AIM OF THE TASK >> Write out all of the records, keeping each one exactly as written.

___ DATA TO USE

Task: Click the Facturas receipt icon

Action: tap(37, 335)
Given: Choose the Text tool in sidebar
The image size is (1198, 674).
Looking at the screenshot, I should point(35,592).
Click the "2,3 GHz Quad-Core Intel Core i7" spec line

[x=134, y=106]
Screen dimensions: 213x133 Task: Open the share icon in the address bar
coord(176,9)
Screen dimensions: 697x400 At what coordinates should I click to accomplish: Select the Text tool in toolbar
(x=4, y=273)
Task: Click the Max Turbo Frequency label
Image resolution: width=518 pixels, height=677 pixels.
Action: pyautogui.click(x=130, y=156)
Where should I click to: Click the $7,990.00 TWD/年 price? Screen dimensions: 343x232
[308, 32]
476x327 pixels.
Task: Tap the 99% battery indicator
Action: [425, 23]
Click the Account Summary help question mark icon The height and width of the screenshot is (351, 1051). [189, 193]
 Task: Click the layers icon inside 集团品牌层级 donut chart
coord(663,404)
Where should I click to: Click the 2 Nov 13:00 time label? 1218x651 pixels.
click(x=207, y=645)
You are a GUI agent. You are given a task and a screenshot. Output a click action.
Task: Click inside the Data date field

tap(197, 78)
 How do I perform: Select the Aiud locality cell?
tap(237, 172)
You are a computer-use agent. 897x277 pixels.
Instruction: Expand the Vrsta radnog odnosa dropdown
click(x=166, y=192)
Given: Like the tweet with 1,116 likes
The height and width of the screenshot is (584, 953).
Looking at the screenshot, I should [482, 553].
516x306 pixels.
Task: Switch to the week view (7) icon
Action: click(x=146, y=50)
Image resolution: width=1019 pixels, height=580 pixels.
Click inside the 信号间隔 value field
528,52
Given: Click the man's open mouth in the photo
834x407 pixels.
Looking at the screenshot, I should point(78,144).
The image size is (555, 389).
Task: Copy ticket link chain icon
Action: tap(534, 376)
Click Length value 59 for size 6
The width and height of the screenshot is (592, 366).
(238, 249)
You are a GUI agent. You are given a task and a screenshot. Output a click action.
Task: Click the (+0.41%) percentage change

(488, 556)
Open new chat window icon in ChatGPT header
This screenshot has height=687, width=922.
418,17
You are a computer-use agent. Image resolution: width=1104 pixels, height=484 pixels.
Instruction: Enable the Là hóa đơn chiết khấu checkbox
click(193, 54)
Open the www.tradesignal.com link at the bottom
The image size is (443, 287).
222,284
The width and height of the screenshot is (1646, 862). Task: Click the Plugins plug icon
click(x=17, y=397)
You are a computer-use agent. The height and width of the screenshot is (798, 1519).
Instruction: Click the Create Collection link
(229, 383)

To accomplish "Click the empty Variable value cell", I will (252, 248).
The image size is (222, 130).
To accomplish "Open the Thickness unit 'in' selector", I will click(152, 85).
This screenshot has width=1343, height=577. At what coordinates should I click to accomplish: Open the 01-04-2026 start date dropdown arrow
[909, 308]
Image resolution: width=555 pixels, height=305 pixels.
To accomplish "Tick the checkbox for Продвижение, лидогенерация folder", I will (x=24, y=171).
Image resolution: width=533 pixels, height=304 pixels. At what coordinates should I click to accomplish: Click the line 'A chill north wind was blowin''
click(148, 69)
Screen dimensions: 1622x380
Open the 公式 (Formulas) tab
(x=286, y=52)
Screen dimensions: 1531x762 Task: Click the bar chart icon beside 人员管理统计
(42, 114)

______

YOUR SOLUTION >>
Task: Click the Facturas receipt icon

Action: tap(37, 335)
Given: Choose the Text tool in sidebar
The image size is (1198, 674).
Looking at the screenshot, I should point(35,592).
Click the "2,3 GHz Quad-Core Intel Core i7" spec line

[x=134, y=106]
Screen dimensions: 213x133 Task: Open the share icon in the address bar
coord(176,9)
Screen dimensions: 697x400 At what coordinates should I click to accomplish: Select the Text tool in toolbar
(x=4, y=273)
Task: Click the Max Turbo Frequency label
Image resolution: width=518 pixels, height=677 pixels.
Action: pyautogui.click(x=130, y=156)
Where should I click to: Click the $7,990.00 TWD/年 price? Screen dimensions: 343x232
[308, 32]
476x327 pixels.
Task: Tap the 99% battery indicator
Action: [425, 23]
Click the Account Summary help question mark icon The height and width of the screenshot is (351, 1051). [189, 193]
 Task: Click the layers icon inside 集团品牌层级 donut chart
coord(663,404)
Where should I click to: Click the 2 Nov 13:00 time label? 1218x651 pixels.
click(x=207, y=645)
You are a GUI agent. You are given a task and a screenshot. Output a click action.
Task: Click inside the Data date field

tap(197, 78)
 How do I perform: Select the Aiud locality cell?
tap(237, 172)
You are a computer-use agent. 897x277 pixels.
Instruction: Expand the Vrsta radnog odnosa dropdown
click(x=166, y=192)
Given: Like the tweet with 1,116 likes
The height and width of the screenshot is (584, 953).
Looking at the screenshot, I should [482, 553].
516x306 pixels.
Task: Switch to the week view (7) icon
Action: click(x=146, y=50)
Image resolution: width=1019 pixels, height=580 pixels.
Click inside the 信号间隔 value field
528,52
Given: Click the man's open mouth in the photo
834x407 pixels.
Looking at the screenshot, I should point(78,144).
The image size is (555, 389).
Task: Copy ticket link chain icon
Action: tap(534, 376)
Click Length value 59 for size 6
The width and height of the screenshot is (592, 366).
(238, 249)
You are a GUI agent. You are given a task and a screenshot. Output a click action.
Task: Click the (+0.41%) percentage change

(488, 556)
Open new chat window icon in ChatGPT header
This screenshot has height=687, width=922.
418,17
You are a computer-use agent. Image resolution: width=1104 pixels, height=484 pixels.
Instruction: Enable the Là hóa đơn chiết khấu checkbox
click(193, 54)
Open the www.tradesignal.com link at the bottom
The image size is (443, 287).
222,284
The width and height of the screenshot is (1646, 862). Task: Click the Plugins plug icon
click(x=17, y=397)
You are a computer-use agent. The height and width of the screenshot is (798, 1519).
Instruction: Click the Create Collection link
(229, 383)

To accomplish "Click the empty Variable value cell", I will (252, 248).
The image size is (222, 130).
To accomplish "Open the Thickness unit 'in' selector", I will click(152, 85).
This screenshot has width=1343, height=577. At what coordinates should I click to accomplish: Open the 01-04-2026 start date dropdown arrow
[909, 308]
Image resolution: width=555 pixels, height=305 pixels.
To accomplish "Tick the checkbox for Продвижение, лидогенерация folder", I will (x=24, y=171).
Image resolution: width=533 pixels, height=304 pixels. At what coordinates should I click to accomplish: Click the line 'A chill north wind was blowin''
click(148, 69)
Screen dimensions: 1622x380
Open the 公式 (Formulas) tab
(x=286, y=52)
Screen dimensions: 1531x762 Task: Click the bar chart icon beside 人员管理统计
(42, 114)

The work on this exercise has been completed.